#### Assignment:
Go through the listing and copy each line that has the string "title" in it.

#### Records shown:

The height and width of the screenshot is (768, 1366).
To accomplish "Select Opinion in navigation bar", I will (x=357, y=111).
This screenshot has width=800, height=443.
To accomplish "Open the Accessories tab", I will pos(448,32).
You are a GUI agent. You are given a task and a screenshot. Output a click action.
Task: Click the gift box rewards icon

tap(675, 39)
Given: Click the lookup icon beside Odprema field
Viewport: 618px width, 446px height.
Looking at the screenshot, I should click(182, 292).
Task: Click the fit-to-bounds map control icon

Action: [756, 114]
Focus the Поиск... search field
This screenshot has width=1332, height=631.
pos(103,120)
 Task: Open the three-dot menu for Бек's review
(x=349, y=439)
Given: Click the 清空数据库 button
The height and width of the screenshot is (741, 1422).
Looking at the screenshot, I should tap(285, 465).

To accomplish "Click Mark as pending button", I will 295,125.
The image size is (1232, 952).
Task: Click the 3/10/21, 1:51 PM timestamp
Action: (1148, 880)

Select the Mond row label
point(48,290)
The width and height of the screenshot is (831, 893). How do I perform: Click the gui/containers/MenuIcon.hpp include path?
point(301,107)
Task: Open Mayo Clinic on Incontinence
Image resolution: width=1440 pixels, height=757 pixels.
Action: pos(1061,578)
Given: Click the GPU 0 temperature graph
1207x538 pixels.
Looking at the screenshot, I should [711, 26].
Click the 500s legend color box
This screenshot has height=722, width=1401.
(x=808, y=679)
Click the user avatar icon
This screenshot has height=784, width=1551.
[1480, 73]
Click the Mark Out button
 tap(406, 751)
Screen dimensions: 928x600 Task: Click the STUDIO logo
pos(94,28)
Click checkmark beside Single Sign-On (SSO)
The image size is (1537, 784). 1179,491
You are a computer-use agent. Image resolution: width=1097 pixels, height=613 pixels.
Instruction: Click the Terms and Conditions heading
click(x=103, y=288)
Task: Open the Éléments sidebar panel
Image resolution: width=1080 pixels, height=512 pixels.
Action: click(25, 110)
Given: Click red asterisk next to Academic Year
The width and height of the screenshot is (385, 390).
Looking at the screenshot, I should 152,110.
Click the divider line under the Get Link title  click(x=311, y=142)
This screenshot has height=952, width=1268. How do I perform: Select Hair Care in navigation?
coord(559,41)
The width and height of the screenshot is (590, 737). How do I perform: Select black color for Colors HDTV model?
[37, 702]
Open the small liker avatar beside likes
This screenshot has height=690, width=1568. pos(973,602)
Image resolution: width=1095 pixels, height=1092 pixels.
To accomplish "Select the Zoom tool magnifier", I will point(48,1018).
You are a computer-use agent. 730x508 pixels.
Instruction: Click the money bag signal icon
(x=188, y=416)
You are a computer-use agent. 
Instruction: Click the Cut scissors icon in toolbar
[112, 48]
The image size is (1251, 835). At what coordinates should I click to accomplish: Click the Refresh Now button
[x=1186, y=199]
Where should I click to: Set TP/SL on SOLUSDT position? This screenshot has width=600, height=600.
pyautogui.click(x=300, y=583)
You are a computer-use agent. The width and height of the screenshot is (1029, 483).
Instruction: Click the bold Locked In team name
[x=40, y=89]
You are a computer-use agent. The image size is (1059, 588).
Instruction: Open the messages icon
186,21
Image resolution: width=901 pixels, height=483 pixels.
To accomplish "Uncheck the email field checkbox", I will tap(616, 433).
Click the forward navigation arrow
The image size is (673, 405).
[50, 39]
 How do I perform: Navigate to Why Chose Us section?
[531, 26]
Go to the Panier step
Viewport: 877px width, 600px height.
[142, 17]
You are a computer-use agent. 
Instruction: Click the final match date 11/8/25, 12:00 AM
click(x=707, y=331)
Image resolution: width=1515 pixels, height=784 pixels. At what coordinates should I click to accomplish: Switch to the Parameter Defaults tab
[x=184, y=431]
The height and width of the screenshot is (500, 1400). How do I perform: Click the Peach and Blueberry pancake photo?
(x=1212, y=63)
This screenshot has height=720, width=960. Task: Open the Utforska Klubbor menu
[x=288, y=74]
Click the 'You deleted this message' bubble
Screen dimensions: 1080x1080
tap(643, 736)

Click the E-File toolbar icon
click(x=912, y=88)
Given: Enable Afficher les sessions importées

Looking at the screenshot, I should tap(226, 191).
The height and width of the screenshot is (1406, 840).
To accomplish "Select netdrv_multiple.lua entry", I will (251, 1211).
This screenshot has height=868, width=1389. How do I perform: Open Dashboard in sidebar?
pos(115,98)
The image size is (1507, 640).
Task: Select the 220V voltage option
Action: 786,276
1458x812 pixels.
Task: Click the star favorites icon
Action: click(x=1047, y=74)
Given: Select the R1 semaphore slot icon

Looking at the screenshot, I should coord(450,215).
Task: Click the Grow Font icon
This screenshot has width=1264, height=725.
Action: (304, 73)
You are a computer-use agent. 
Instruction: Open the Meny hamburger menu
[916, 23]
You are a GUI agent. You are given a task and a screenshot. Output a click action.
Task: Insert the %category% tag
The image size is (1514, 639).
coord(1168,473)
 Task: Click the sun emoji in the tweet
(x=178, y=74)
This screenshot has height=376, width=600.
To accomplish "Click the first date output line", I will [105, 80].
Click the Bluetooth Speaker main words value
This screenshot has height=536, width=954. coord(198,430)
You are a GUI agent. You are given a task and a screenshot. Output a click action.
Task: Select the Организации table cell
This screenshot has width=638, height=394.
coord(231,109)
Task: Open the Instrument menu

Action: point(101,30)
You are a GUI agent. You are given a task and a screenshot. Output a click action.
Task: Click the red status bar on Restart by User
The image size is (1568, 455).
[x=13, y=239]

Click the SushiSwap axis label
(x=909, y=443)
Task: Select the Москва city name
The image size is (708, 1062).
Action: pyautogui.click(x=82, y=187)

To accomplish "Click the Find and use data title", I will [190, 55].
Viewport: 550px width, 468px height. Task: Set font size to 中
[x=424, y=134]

#### Exercise response:
Click the divider line under the Get Link title  click(x=311, y=142)
To accomplish "Click the Find and use data title", I will [190, 55].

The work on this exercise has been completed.